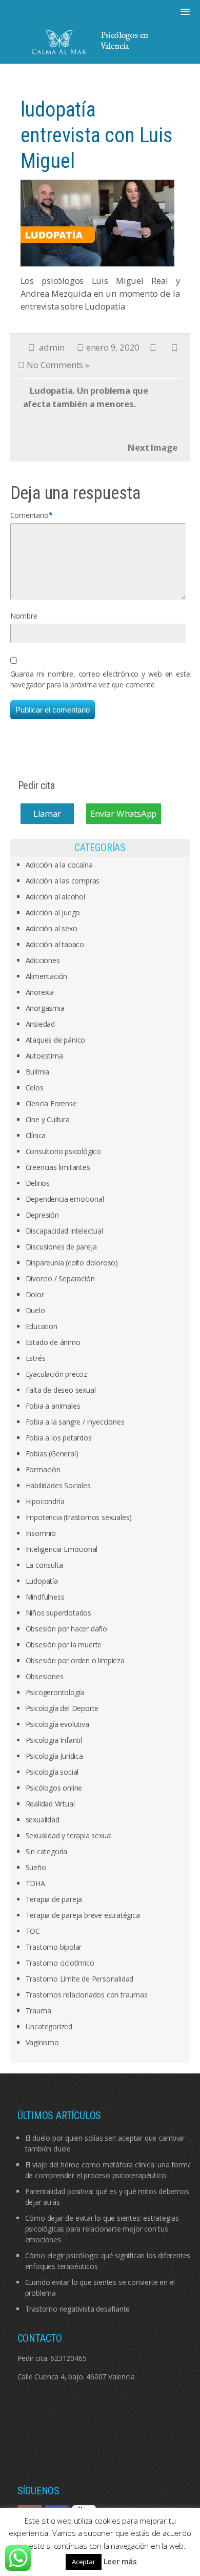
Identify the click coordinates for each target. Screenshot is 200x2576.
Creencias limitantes (58, 1167)
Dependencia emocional (65, 1199)
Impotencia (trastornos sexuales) (79, 1517)
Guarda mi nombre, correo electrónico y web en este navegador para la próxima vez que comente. (100, 679)
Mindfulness (45, 1597)
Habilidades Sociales (58, 1485)
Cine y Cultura (48, 1119)
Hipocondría (45, 1501)
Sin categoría (46, 1851)
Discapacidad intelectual (64, 1231)
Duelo (35, 1310)
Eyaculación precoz (56, 1374)
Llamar (47, 814)
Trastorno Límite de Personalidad (80, 1979)
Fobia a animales (53, 1406)
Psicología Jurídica (54, 1756)
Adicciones (43, 960)
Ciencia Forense (51, 1103)
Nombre (23, 616)
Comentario (29, 515)
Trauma (38, 2010)
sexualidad (42, 1819)
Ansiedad (40, 1024)
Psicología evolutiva (57, 1724)
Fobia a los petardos (59, 1438)
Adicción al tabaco (55, 944)
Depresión (42, 1215)
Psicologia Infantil (54, 1740)
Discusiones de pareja (61, 1247)
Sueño (36, 1867)
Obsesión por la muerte (64, 1644)
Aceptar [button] (83, 2561)
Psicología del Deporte (62, 1708)
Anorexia (40, 992)
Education (41, 1326)
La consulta (44, 1565)
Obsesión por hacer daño (66, 1628)
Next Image (152, 447)
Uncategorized (49, 2026)
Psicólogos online (54, 1788)
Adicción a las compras (63, 881)
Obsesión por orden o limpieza (75, 1660)
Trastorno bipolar (54, 1947)
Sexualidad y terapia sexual (69, 1835)
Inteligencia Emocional (62, 1549)
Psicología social (52, 1772)
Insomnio (41, 1533)
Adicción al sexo (51, 928)
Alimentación (47, 976)
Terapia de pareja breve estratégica (83, 1915)
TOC (33, 1931)
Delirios (38, 1183)
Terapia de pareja (54, 1899)
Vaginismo (42, 2042)
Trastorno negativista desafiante (77, 2309)
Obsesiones (45, 1676)
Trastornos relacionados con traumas (87, 1995)
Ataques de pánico (56, 1040)
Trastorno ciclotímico (60, 1963)
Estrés (36, 1358)
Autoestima (44, 1056)
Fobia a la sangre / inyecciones (75, 1422)
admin (52, 347)
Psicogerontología (55, 1692)
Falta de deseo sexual (61, 1390)
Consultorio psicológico (63, 1151)
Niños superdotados (58, 1613)
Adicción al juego (53, 912)
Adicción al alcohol (55, 896)
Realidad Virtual (50, 1804)
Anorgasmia (45, 1008)
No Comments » (58, 365)
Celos (35, 1087)
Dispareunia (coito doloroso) (72, 1262)
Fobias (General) (52, 1453)
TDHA (35, 1883)
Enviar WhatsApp (123, 814)
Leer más (120, 2561)
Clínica (36, 1135)
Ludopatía (42, 1581)
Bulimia (38, 1071)
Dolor (35, 1294)
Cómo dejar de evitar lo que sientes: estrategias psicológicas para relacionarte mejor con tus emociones (102, 2228)
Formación (43, 1469)
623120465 (68, 2358)
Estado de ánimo (53, 1342)
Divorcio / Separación (60, 1278)
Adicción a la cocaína (59, 865)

Goal of the exercise:
An exact copy is needed of the closing lines of the entries above, counting from the one that contains "Sexualidad y terapia sexual (69, 1835)" and including it and the last.

Answer for the task:
Sexualidad y terapia sexual (69, 1835)
Inteligencia Emocional (62, 1549)
Psicología social (52, 1772)
Insomnio (41, 1533)
Adicción al sexo (51, 928)
Alimentación (47, 976)
Terapia de pareja breve estratégica (83, 1915)
TOC (33, 1931)
Delirios (38, 1183)
Terapia de pareja (54, 1899)
Vaginismo (42, 2042)
Trastorno negativista desafiante (77, 2309)
Obsesiones (45, 1676)
Trastornos relacionados con traumas (87, 1995)
Ataques de pánico (56, 1040)
Trastorno ciclotímico (60, 1963)
Estrés (36, 1358)
Autoestima (44, 1056)
Fobia a la sangre / inyecciones (75, 1422)
admin (52, 347)
Psicogerontología (55, 1692)
Falta de deseo sexual (61, 1390)
Consultorio psicológico (63, 1151)
Niños superdotados (58, 1613)
Adicción al juego (53, 912)
Adicción al alcohol (55, 896)
Realidad Virtual (50, 1804)
Anorgasmia (45, 1008)
No Comments » (58, 365)
Celos (35, 1087)
Dispareunia (coito doloroso) (72, 1262)
Fobias (General) (52, 1453)
TDHA (35, 1883)
Enviar WhatsApp (123, 814)
Leer más (120, 2561)
Clínica (36, 1135)
Ludopatía (42, 1581)
Bulimia (38, 1071)
Dolor (35, 1294)
Cómo dejar de evitar lo que sientes: estrategias psicológicas para relacionarte mejor con tus emociones (102, 2228)
Formación (43, 1469)
623120465 (68, 2358)
Estado de ánimo (53, 1342)
Divorcio / Separación (60, 1278)
Adicción a la cocaína (59, 865)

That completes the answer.